I'm not convinced there is anything abnormal in US aggregate demand except for low government consumption plus investment.
This is too long already, but I note that I agree with mwilbert and dilbert dogbert (in comments here ) that there seems to be a trend in prime age labor force participation which is not just due to low aggregate demand and discouragement. I the issue is that some people who are classified as prime age don't feel that they are in their prime (increasing numbers claim to be disabled). Now this is horrible for those of us who left prime age in the past year but it's in the data. Prime aged adults are aging and labor force participation has always declined some well before people had any business thinking about retiring (stop Robert you have to actually work in, like, a real job before you can retire). There is no need to look only at such a simple statistic as the prime age employment ratio. It is possible to regress labor force participation on year dummies and a flexible function of age and look at the coefficients on the year dummies. This has been done and it makes a difference.
Also I think Krugman (as usual) shares some of the credit for getting things right.

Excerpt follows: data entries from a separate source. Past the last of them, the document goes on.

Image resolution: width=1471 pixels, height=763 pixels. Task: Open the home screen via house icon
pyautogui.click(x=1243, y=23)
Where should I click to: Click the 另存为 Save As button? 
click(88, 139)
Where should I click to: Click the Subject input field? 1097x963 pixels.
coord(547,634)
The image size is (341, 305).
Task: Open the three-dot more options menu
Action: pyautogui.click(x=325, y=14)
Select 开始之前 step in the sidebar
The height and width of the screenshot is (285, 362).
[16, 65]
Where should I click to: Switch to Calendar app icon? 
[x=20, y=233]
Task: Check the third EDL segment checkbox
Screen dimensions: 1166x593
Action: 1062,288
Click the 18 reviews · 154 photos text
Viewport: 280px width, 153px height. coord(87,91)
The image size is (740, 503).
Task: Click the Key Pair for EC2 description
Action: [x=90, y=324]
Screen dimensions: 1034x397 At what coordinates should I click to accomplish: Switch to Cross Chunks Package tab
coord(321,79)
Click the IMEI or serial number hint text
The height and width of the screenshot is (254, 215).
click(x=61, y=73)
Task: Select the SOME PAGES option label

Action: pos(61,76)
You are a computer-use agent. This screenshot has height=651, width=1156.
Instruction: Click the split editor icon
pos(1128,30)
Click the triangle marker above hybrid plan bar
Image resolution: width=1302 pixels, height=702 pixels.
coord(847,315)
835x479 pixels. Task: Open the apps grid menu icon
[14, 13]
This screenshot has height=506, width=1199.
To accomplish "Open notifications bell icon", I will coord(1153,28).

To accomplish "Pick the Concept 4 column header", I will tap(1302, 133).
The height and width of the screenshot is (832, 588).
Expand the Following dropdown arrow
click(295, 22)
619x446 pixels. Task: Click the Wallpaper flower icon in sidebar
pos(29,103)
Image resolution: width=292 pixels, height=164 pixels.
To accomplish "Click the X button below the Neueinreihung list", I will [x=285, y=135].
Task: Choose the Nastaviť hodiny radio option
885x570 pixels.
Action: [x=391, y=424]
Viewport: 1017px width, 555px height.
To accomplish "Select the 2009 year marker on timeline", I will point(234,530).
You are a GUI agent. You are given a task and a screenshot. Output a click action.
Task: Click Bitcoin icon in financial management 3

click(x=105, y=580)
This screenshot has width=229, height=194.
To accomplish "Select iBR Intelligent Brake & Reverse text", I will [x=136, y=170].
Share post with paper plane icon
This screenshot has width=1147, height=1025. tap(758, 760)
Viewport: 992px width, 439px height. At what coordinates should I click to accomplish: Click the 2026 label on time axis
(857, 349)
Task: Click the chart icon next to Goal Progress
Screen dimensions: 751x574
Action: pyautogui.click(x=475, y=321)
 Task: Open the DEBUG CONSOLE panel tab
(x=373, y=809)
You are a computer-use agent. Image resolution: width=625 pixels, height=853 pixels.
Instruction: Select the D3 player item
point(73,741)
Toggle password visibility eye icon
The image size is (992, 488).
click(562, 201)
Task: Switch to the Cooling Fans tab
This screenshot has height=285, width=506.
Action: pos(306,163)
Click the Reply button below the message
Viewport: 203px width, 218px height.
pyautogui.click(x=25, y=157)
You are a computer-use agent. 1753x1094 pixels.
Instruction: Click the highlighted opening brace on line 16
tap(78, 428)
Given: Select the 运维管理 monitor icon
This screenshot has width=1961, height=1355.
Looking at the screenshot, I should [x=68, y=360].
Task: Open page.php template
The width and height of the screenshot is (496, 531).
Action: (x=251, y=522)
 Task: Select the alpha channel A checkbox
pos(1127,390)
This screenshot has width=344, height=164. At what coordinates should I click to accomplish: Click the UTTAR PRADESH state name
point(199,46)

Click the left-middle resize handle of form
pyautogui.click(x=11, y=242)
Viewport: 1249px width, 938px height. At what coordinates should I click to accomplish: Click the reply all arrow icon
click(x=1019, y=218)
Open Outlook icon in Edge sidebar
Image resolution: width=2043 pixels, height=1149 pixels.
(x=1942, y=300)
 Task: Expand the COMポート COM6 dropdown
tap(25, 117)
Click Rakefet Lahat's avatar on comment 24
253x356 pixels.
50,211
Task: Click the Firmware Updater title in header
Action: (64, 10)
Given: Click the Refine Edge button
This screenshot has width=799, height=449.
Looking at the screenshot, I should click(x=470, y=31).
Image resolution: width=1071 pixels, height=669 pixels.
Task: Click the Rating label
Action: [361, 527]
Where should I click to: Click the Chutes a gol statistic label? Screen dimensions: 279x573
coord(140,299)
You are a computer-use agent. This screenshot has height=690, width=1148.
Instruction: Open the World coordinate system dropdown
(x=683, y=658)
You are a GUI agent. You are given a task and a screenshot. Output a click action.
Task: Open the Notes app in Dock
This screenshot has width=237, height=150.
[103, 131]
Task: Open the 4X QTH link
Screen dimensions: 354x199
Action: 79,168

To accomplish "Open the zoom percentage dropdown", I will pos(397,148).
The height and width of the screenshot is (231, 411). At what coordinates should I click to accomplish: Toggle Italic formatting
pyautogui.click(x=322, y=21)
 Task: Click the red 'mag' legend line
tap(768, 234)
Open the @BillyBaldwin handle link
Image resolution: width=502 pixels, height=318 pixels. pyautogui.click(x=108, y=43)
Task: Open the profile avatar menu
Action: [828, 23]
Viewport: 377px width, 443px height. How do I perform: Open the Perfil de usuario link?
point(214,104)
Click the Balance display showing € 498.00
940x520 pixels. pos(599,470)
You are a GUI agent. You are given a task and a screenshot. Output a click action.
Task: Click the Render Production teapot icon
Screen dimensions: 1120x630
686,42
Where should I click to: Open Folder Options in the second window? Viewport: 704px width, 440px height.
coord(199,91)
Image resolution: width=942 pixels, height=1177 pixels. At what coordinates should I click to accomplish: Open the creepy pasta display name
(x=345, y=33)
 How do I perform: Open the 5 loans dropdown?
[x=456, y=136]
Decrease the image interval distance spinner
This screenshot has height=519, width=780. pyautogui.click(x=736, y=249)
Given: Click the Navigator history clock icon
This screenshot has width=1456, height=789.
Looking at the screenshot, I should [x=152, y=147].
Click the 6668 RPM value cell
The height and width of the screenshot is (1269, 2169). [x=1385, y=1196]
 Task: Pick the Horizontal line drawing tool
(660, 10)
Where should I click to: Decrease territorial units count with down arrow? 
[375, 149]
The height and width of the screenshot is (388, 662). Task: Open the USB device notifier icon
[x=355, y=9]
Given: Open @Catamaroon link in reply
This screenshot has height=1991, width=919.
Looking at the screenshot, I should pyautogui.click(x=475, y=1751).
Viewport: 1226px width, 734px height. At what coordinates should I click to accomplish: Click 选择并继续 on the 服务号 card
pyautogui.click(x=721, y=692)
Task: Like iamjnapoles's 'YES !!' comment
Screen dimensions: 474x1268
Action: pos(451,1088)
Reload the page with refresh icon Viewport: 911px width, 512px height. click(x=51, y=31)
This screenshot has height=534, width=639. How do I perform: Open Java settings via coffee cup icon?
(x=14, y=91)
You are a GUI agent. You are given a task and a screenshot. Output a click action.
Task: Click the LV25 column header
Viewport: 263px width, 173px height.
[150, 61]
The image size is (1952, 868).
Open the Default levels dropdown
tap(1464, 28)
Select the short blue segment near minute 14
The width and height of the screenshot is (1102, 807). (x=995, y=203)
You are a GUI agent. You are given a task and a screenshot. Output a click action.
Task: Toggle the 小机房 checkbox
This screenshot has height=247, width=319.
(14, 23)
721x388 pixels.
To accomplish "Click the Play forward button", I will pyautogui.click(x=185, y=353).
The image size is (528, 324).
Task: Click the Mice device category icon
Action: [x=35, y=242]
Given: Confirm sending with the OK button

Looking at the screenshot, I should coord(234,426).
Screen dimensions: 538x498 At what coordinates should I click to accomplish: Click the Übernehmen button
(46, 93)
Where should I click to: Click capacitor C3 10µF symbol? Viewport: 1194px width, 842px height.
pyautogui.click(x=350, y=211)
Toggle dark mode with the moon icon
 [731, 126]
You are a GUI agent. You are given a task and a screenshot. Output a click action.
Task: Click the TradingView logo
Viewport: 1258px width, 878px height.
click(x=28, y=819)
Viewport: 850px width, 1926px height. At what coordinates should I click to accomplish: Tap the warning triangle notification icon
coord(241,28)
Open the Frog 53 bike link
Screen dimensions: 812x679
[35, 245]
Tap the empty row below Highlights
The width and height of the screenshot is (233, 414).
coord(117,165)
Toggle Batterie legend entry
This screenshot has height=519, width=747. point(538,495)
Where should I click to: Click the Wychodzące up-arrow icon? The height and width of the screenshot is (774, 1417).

He argued that this is not our father's recession and contrasted inflation fighting and bubble bursting recessions. Your (brilliant) look at every 4th year univariate analysis of GDP didn't take into account the fact that the Fed was slamming on the brakes then on the gas in your sample. A normal recovery included a dramatic decline in the Federal Funds rate. Stiglitz wasn't the only one who noted that wasn't going to happen in 2009.